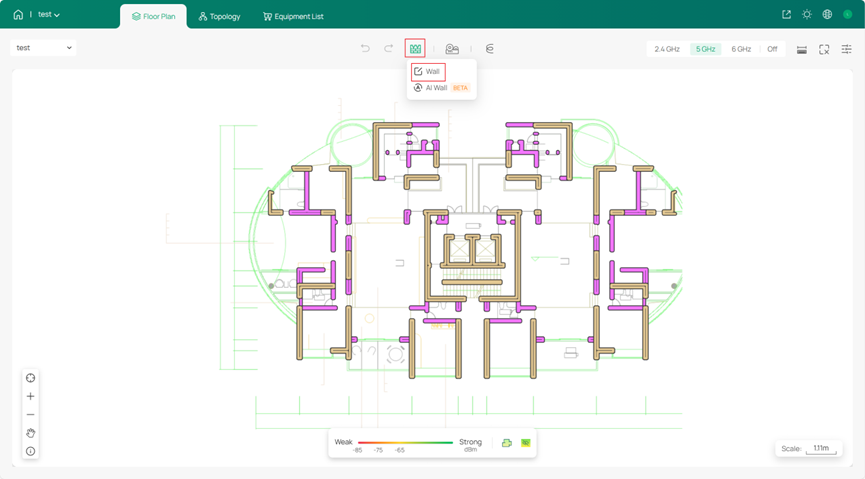Enter fullscreen canvas mode
The width and height of the screenshot is (865, 479).
pos(824,49)
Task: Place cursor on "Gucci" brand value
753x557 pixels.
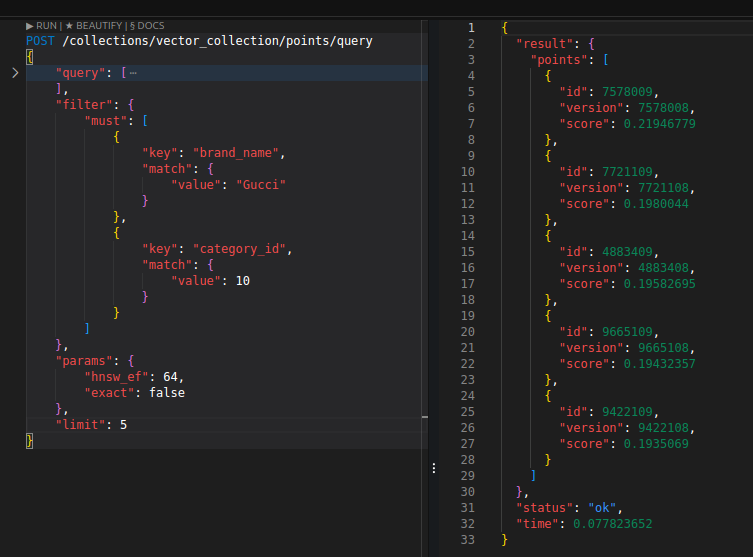Action: point(257,185)
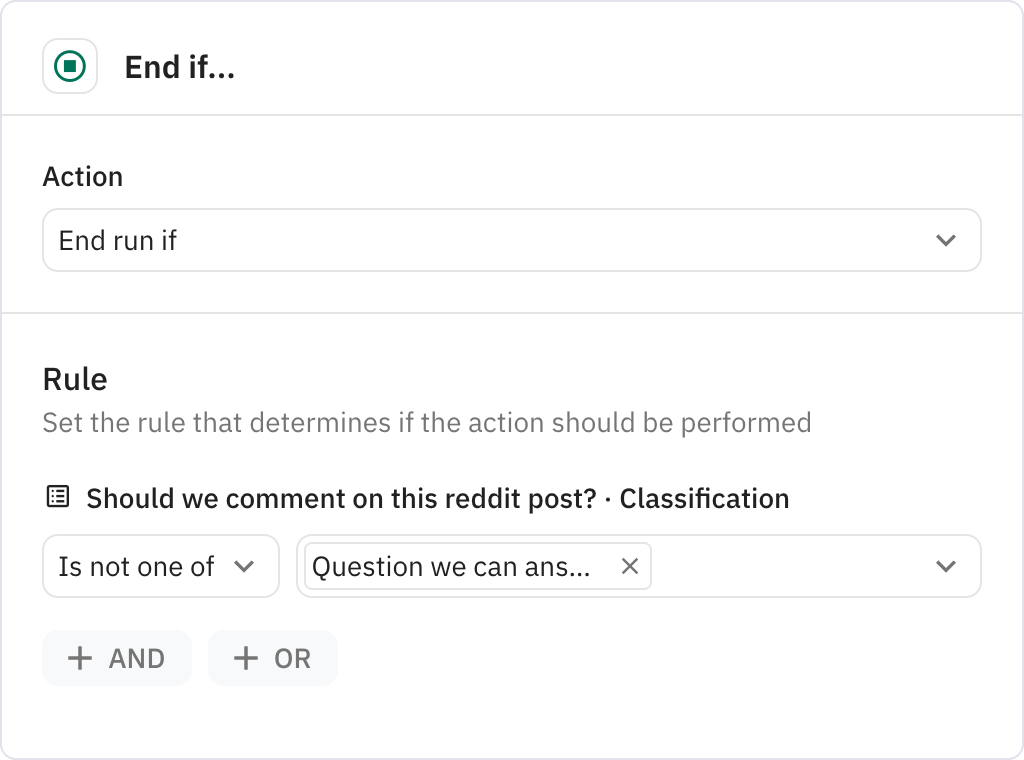
Task: Click the X to remove the Question chip
Action: click(x=630, y=566)
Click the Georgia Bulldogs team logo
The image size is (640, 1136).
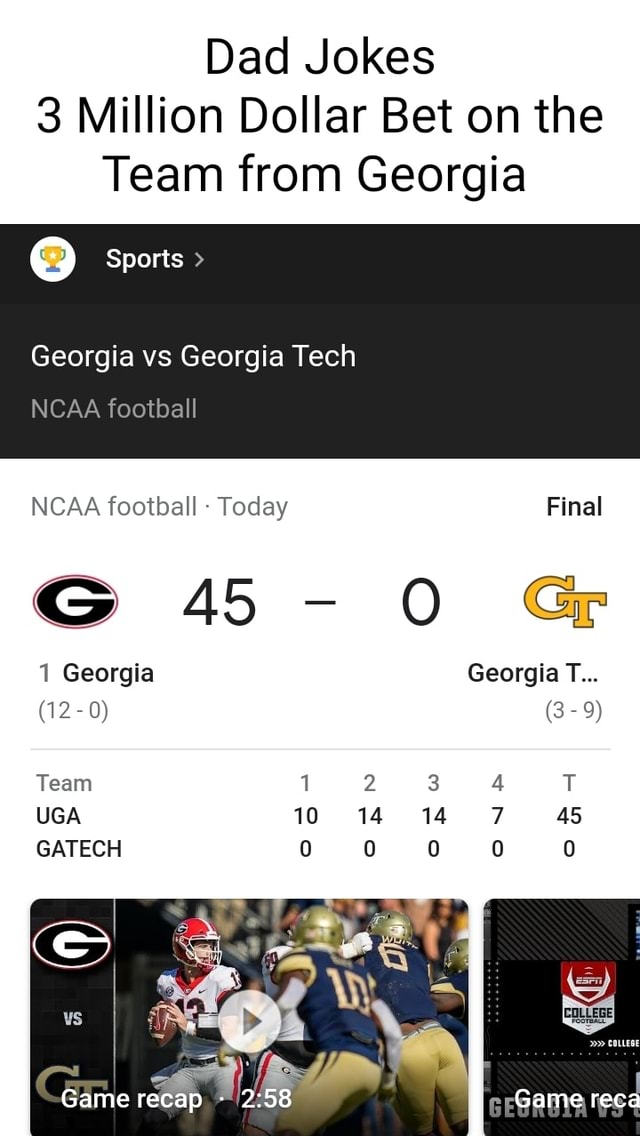tap(75, 601)
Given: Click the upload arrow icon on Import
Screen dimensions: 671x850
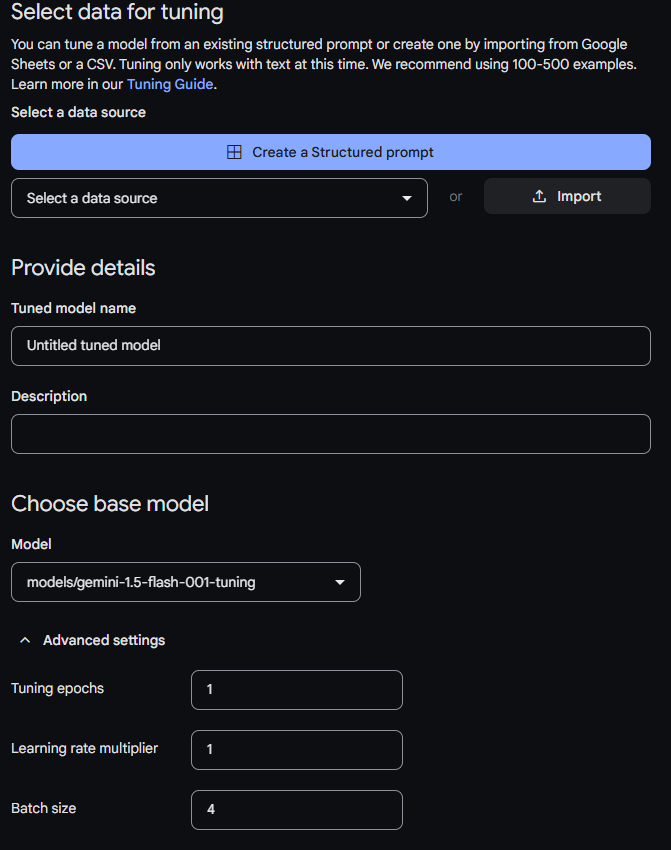Looking at the screenshot, I should pos(539,197).
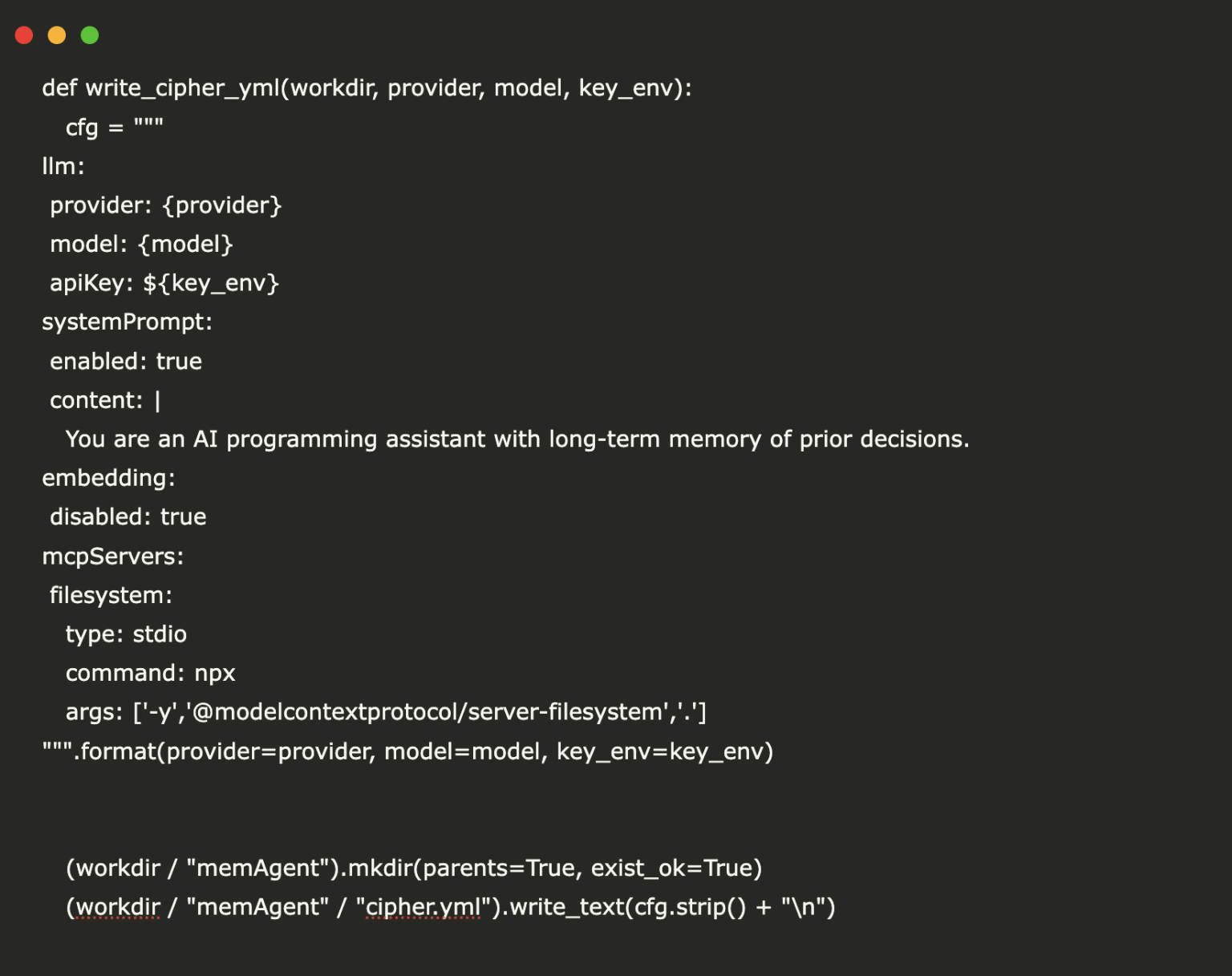Click the green maximize window dot

[90, 35]
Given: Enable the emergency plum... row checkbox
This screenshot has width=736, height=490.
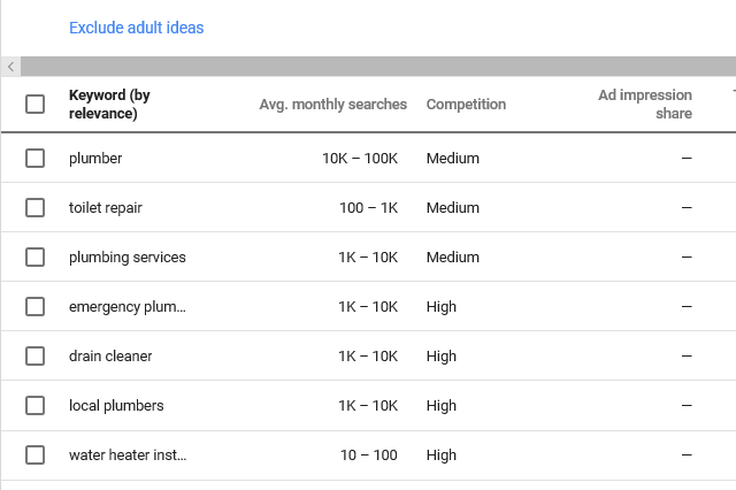Looking at the screenshot, I should 35,306.
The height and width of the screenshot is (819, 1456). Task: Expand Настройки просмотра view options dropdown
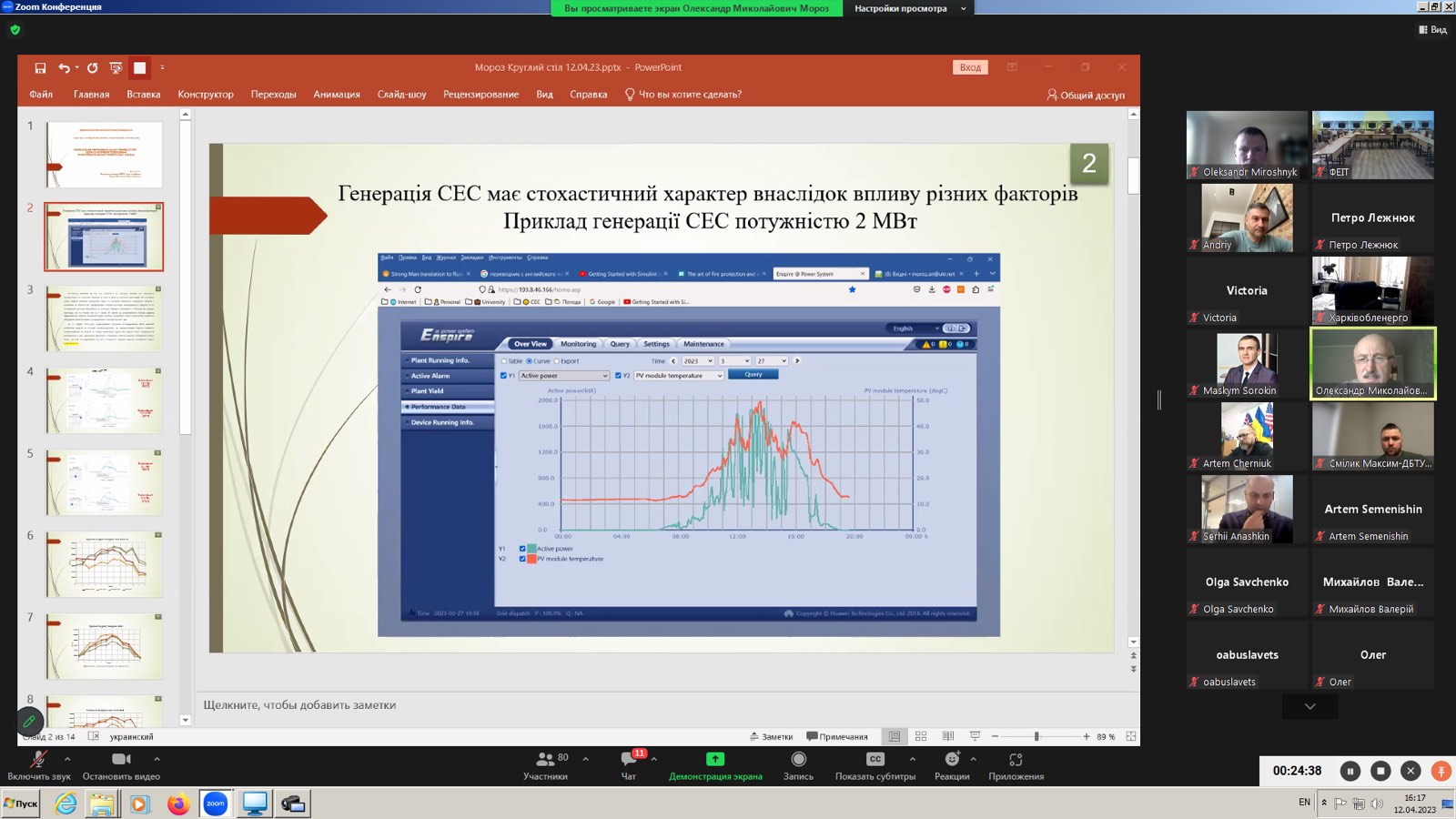tap(908, 8)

Directions for this task:
No pictures go in the copy. Output exactly the lines from the line containing "753x557 pixels." through the end of the listing above.

Solved problem:
753x557 pixels.
Action: point(257,185)
Task: Click the X to remove the Question chip
Action: click(x=630, y=566)
Click the Georgia Bulldogs team logo
The image size is (640, 1136).
tap(75, 601)
Given: Click the upload arrow icon on Import
Screen dimensions: 671x850
Looking at the screenshot, I should pos(539,197).
Click the green maximize window dot

[90, 35]
Given: Enable the emergency plum... row checkbox
This screenshot has width=736, height=490.
Looking at the screenshot, I should 35,306.
The height and width of the screenshot is (819, 1456). Task: Expand Настройки просмотра view options dropdown
tap(908, 8)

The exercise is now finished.